On March 20 the Mesa City Council approved a resolution laying the groundwork for FujiFilm Electronic Materials U.S.A. Inc. to enter into a development agreement with the city manager to expand its current facility, west of Mountain road and north of Pecos road, 20 acres to the west over to Signal Butte Road.
“That is pretty awesome isn’t it,” Mesa Councilman Kevin Thompson said. “It just adds to that venue of having these organizations that we become their only North American operation and I think that is something Mesa can be proud of.”
City spokesman Steven Wright said Fujifilm will determine the timeline and the estimated cost of the project.
Fujifilm declined to comment on the expansion process.
The rezoning request covers approximately 50.12 acres and also includes the existing facility. Last year, Fujifilm expanded 5.82 acres to the north of its current facility and the rezoning includes that.
Mesa Planning Director John Wesley said the project will encompass two phases.
“The first phase, which is basically the south half of the western expansion will be used mostly for storage of isotainers (where Fujifilm stores their chemicals), you’ve also got tanks on that side that are part of processing,” Mr. Wesley said. “The second phase concludes the north half of the new property and it shows three buildings, two office buildings and a warehouse.”
Mr. Wesley said that once Fujifilm applies for building permits, a value estimate of the project should get determined.
The company manufactures chemicals for the semiconductor industry. It opened its Mesa facility in 1995, one of only two locations in North America.

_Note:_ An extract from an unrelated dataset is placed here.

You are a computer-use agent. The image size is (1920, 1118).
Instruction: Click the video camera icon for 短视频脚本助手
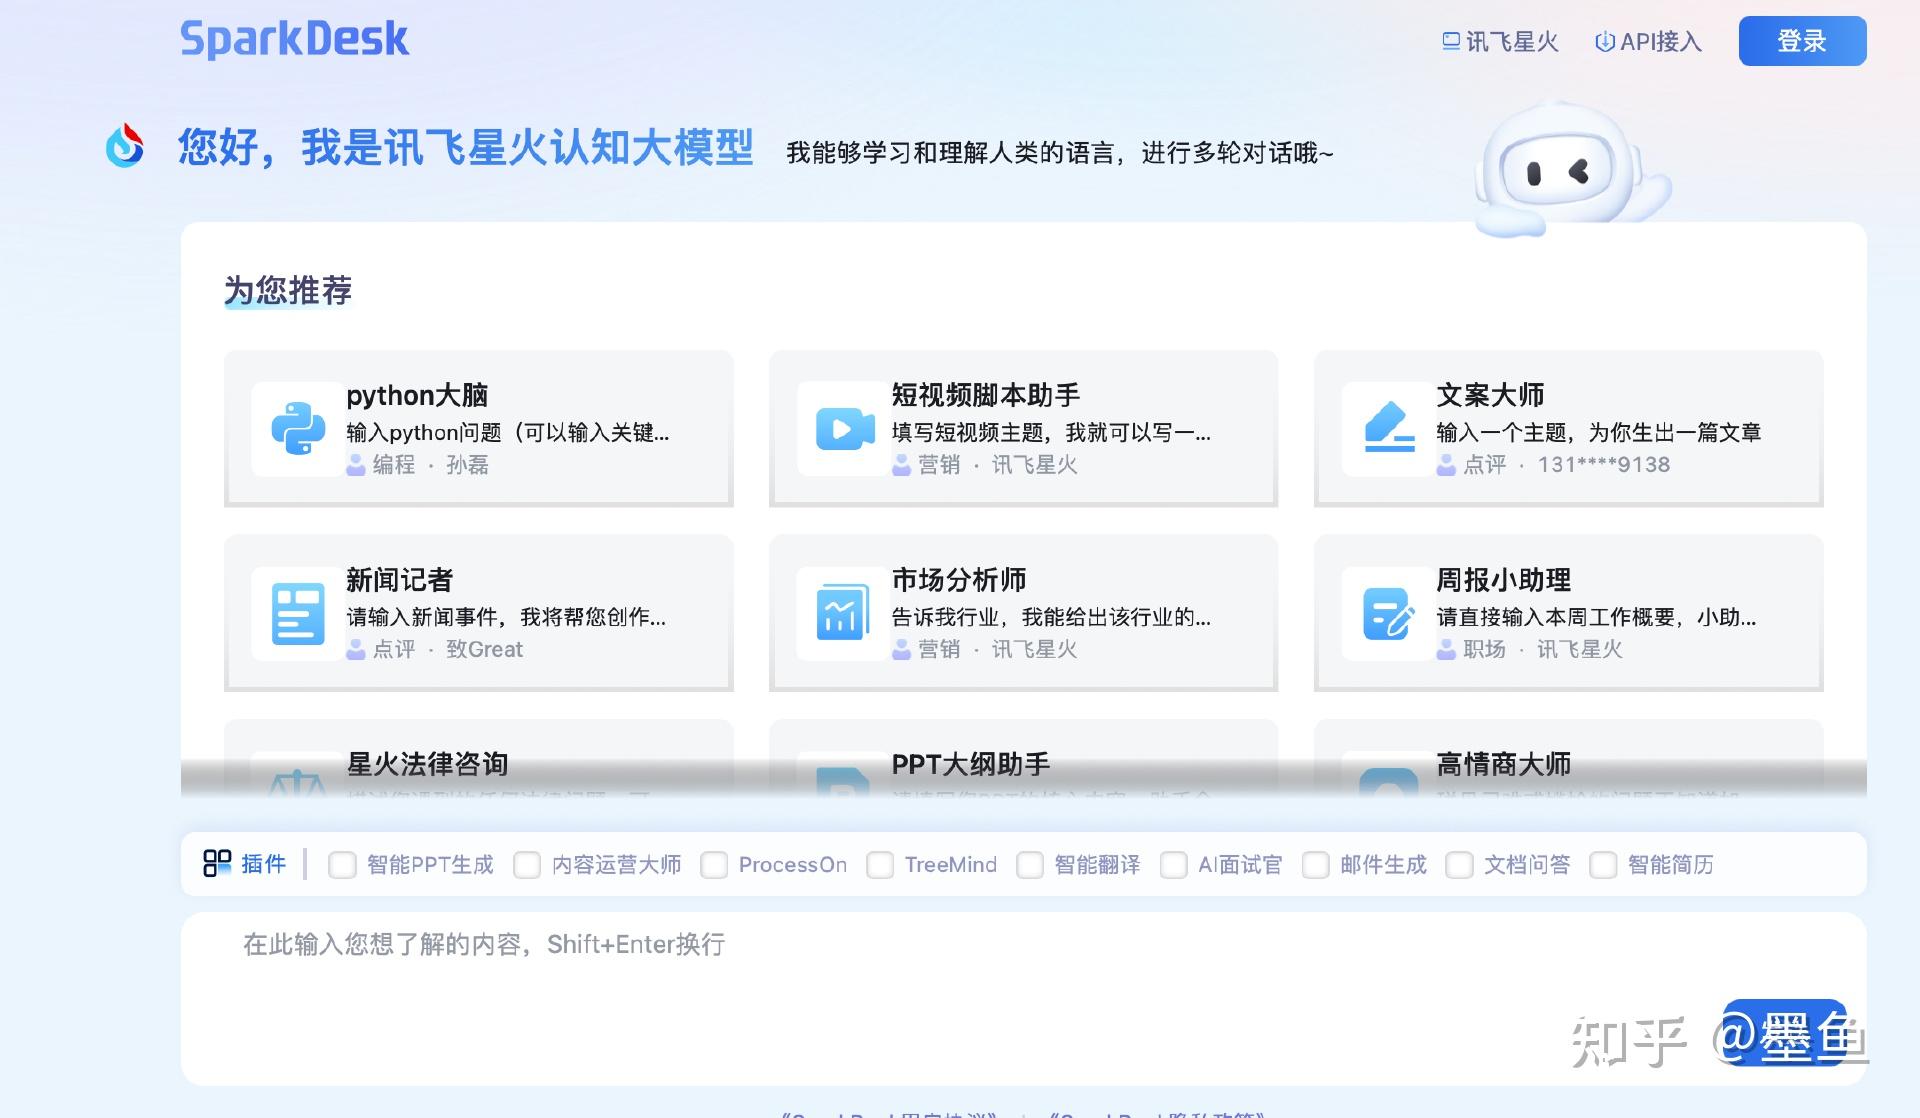843,429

Fujifilm, along with Apple, Bridgestone Research and TRW Vehicle Safety Systems help make up the city’s Elliot Road Technology Corridor.
Councilman Ryan Winkle of District 5 said Fujifilm’s desire to expand is further proof of Mesa’s business-friendly environment.
“Mesa is a perfect place for tech, med and bio sectors to locate,” Councilman Winkle said of technology, medical and biotech sectors. “Access to freeways, an educated workforce and an innovative environment has led to an increase in the teach market. There is a need for Fuji’s product. This is great news for our citizens because any expansion will bring with it jobs.”
Councilman Thompson said this resolution will spur economic growth and create jobs in Mesa. He said Fujifilm has a new product line that Intel and other members of the microchip and semiconductor industries want.
He said the first and second phases of the project will employ an estimated 100 people. The councilman was told jobs associated with the construction aspect of the project are more than likely temporary, but once the expansion is complete, he said Fuji will likely hire full-time chemical engineers to run the operation.
“You’re looking at chemical-engineering folks, so those are going to be the high-wage jobs; the $75,000- to $90,000-a-year-type jobs,” he said.
Councilman Thompson said he hopes Fujifilm’s expansion and the jobs created as a result will help trigger the top-down economic development he said the city is looking for.
“As you see the economy come up and as people start making more money, they obviously will have some expendable income,” he said. “People will be able to buy more items and they can afford to go out to eat lunch and eat dinner more often.”
A part of the expansion property is adjacent to the east side of the Signal Butte alignment, north of Pecos and Williams Field roads, according to city council documents. As part of the agreement, Fujifilm has agreed to dedicate the Signal Butte right of way, but it is not responsible for construction. At the time of the agreement, a right of way did not exist.
Councilman Thompson said the right of way portion of the agreement was necessary so development plans don’t conflict with the Arizona Department of Transportation’s right of way plans.
“Because of the SR 24 (Arizona State Route 24) and the fact that the plant will butt right up to what will be the ADOT right of way, so for 24, they will have the turn off for Signal Butte. Part of that was trying to get that Signal Butte alignment piece and the ADOT piece worked out, and I think they have done a pretty good job of closing all the holes and plugging all the gaps,” he said.
Joe Jacquez is a journalism student at the Arizona State University Walter Cronkite School of Journalism and wrote the article as a class assignment.